Very nice work. Sorry, I cant help with the tec stuff. All I can do is cheer you on.
Mike


----------



## enjambres

That is so cool! I am pea green with envy because I want to have a live stream like that from all my hives but I haven't the technical chops, the bandwidth, nor the equipment (my cell phone is a 15 year old folding model.) 

Have you thought of having an easily removable protective glass cover slide over the lens to protect it from debris and to be cleanable? I frequently use grain alcohol to clean things, I find it works quite well on propolis.

Do you think it would be possible to mark the queen with some type of IR-reflective paint so she'd show up if she ever got out on the edge of the comb? Some people use stick-on circles to mark queens - do they make RFId tags small enough to mark a single insect?

I just love your livestream - I've already added it to my toolbar. I would love to read updates about what how your project is going. Thanks for posting about it.

Enj.


----------



## Steve in PA

I do all my ffmpeg encoding with mp4 and audio in mp3. Not sure if the Pi would support that or not. Here's a command line I use...


> -c:v libx264 -preset medium -threads 0 -vf kerndeint=thresh=10:map=0rder=0:sharp=1:twoway=0 -vf hqdn3d -s 1280x720 -sws_flags lanczos -aspect 16:9 -crf 18 -maxrate 2200k -bufsize 1536k -c:a libmp3lame -q:a 4


Not sure why it shows smilies?


----------



## Rader Sidetrack

That code snippet above shows smilies because certain character combinations are translated (by default) into smileys. The purple "Embarrassment" smiley is 'colon' 'o' and the blue "Confused" smiley is 'colon' 's' (the first is a lower case 'o' as in 'ouch', not a 'zero'.)

It is possible to disable the smiley function in a given post. Choose the "Advanced" mode, then look for the "Disable smilies in text" checkbox.

Here is that same code again with the smiley function disabled:



> -c:v libx264 -preset medium -threads 0 -vf kerndeint=thresh=10:map=0rder=0harp=1:twoway=0 -vf hqdn3d -s 1280x720 -sws_flags lanczos -aspect 16:9 -crf 18 -maxrate 2200k -bufsize 1536k -c:a libmp3lame -q:a 4


However, I don't see the appropriate codes where I expect to see them. Since I just copied/pasted that from the previous post, the codes may be missing. I suggest that Steve reposts that code snippet with smileys turned off to be sure the code is correctly displayed.
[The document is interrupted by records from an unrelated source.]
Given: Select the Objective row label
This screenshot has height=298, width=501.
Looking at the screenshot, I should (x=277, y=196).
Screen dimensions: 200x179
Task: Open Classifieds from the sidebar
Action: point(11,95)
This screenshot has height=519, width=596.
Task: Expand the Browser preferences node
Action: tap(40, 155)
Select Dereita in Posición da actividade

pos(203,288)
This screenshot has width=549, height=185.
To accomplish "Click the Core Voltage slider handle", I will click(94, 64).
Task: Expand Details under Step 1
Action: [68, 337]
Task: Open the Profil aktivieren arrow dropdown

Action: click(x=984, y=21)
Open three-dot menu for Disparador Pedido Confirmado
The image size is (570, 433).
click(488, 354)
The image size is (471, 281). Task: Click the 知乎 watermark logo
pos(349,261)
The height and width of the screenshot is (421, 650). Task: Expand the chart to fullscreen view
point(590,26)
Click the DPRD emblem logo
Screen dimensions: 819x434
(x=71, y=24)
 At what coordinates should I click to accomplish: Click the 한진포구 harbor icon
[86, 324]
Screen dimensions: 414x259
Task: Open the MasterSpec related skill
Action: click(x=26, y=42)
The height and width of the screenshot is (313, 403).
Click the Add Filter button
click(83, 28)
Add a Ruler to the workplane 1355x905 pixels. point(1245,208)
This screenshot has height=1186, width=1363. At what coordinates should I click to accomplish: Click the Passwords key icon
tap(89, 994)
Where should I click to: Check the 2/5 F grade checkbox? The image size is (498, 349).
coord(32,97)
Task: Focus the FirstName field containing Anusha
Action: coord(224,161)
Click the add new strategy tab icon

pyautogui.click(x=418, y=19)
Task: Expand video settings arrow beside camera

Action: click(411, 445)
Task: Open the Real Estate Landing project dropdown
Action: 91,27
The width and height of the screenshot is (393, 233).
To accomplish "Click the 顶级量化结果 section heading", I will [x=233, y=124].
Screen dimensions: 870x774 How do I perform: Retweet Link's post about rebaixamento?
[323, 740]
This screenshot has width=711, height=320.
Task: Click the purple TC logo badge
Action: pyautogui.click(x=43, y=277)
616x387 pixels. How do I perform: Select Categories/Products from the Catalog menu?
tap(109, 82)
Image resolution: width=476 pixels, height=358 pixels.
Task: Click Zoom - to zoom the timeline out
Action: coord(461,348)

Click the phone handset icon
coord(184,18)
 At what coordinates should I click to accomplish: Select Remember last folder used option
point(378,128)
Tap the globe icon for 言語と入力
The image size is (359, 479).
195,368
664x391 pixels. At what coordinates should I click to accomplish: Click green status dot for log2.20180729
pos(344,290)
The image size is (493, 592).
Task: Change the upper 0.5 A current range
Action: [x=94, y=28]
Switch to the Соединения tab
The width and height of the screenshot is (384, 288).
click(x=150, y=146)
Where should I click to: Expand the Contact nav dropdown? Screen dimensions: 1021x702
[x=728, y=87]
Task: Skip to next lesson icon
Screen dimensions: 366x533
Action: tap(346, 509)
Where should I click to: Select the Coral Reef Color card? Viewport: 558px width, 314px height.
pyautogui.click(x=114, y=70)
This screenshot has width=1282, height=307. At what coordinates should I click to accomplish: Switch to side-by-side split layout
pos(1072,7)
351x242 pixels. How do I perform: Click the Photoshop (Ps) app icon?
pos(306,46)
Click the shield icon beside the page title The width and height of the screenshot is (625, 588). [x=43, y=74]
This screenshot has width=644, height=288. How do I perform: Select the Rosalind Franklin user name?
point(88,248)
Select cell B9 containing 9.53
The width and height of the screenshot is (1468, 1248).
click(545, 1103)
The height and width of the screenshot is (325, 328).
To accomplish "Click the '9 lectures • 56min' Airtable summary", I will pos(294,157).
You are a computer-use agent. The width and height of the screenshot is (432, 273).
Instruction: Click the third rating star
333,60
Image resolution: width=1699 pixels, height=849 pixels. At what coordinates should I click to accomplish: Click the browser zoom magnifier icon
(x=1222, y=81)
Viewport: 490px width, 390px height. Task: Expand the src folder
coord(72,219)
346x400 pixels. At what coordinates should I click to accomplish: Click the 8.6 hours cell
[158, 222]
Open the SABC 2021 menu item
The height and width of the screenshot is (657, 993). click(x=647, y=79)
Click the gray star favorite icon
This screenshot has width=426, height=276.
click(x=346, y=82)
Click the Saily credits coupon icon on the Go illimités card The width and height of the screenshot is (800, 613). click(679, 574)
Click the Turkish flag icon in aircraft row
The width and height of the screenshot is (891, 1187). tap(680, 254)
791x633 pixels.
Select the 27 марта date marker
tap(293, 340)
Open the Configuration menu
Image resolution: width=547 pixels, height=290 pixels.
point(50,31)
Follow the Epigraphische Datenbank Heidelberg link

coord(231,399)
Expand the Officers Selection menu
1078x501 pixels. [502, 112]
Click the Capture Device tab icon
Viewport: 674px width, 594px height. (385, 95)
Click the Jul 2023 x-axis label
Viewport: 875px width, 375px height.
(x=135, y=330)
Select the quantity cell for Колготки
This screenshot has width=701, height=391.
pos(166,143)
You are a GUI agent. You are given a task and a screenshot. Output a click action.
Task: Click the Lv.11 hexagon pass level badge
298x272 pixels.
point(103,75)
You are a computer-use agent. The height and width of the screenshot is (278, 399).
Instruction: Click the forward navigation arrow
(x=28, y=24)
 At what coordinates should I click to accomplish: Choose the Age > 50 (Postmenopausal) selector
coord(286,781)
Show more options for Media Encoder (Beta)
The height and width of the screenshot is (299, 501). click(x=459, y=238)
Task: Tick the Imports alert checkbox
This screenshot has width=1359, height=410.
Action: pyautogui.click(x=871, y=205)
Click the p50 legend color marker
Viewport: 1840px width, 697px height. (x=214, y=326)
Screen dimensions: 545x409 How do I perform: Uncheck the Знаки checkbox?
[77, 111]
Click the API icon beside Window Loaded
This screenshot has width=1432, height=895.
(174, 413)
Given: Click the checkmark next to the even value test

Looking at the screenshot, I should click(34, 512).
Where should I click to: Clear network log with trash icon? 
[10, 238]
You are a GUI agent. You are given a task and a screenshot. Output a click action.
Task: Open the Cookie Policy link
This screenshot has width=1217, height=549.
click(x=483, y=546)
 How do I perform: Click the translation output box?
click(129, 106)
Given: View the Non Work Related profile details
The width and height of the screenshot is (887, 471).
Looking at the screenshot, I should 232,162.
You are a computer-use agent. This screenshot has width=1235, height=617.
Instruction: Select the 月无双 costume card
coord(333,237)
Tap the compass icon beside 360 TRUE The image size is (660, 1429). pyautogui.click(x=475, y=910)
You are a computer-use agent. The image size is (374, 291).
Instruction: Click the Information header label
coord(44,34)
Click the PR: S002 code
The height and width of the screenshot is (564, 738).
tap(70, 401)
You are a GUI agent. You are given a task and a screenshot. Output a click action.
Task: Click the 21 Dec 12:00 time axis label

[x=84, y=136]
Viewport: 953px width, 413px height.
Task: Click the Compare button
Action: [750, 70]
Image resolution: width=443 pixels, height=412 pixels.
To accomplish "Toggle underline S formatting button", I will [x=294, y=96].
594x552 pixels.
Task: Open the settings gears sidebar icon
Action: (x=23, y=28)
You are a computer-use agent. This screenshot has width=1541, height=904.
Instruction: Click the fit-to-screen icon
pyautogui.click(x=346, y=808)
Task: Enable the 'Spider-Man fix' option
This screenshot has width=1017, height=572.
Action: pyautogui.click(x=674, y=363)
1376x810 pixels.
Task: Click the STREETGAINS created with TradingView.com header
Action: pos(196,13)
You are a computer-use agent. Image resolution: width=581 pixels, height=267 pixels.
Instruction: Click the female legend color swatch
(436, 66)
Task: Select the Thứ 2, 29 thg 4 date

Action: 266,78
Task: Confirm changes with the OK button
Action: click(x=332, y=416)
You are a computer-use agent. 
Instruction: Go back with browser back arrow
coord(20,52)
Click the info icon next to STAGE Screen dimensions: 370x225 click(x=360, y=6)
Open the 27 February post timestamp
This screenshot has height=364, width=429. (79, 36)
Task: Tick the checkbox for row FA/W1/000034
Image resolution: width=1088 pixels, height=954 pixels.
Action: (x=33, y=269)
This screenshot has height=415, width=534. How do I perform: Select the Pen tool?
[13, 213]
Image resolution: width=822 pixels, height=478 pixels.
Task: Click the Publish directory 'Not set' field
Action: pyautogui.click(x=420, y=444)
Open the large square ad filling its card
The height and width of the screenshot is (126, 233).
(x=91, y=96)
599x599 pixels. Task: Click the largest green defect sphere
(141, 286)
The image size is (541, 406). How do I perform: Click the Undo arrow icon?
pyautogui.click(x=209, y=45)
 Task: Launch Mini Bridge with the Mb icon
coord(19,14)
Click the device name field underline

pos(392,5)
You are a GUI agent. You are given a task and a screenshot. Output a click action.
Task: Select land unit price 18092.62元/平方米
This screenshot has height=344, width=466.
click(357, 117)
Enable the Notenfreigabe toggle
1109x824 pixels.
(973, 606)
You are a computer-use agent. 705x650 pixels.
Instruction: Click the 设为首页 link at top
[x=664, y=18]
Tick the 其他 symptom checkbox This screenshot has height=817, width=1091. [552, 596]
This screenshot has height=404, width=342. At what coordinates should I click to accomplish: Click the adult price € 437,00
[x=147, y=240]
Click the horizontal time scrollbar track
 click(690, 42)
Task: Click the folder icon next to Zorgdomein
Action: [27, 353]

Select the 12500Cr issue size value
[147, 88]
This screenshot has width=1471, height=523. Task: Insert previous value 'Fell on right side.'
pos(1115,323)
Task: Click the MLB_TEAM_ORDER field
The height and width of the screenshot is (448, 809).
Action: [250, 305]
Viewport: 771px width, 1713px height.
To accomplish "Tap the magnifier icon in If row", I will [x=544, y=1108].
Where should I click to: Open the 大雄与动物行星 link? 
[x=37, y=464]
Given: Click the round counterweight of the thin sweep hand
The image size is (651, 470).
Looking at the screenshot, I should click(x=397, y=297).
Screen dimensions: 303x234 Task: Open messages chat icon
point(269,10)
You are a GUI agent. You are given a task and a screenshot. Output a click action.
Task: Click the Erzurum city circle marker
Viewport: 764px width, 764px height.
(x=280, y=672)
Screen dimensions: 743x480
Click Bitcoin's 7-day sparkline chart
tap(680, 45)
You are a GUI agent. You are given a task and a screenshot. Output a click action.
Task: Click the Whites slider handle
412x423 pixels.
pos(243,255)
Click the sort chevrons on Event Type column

_UPDATE: perhaps a better alternative - leave the smiley checkbox alone:
_The "Advanced mode also offers a "Code" function that should prevent the smileys from being displayed within the code box. Here is an example of that:


Code:


-c:v libx264 -preset medium -threads 0 -vf kerndeint=thresh=10:map=0rder=0harp=1:twoway=0 -vf hqdn3d -s 1280x720 -sws_flags lanczos -aspect 16:9 -crf 18 -maxrate 2200k -bufsize 1536k -c:a libmp3lame -q:a 4

To use the "Code function, look for the icon that looks like a "#" on the Advanced menu.

.


----------



## cybrk

Greetings Enj,
Thank you for your comments. 

yes small rfid tags exist
yes is possible to mark queen with IR reflector
yes i have tried glass slides and isolation of lens only problem is the additional space requirements in a hive...as you know a huge challenge and the flexibility of moving the cam. If its not space its the propolis so one must find a happy medium 

This is a very easy and cheap project - Pi + Cam + IR LED's < $100 - I got my Arduino stuff from Adfafruit.com, and if you wanted to do something similar, I can probably help out a little.

regards,
Stephen

ps....ditch the clam shell - and get a smartphone. What are you seeking, sympathy?


----------



## Phoebee

PM me and I'll put you in touch with a friend of mine who was designing hive sensor boards for me.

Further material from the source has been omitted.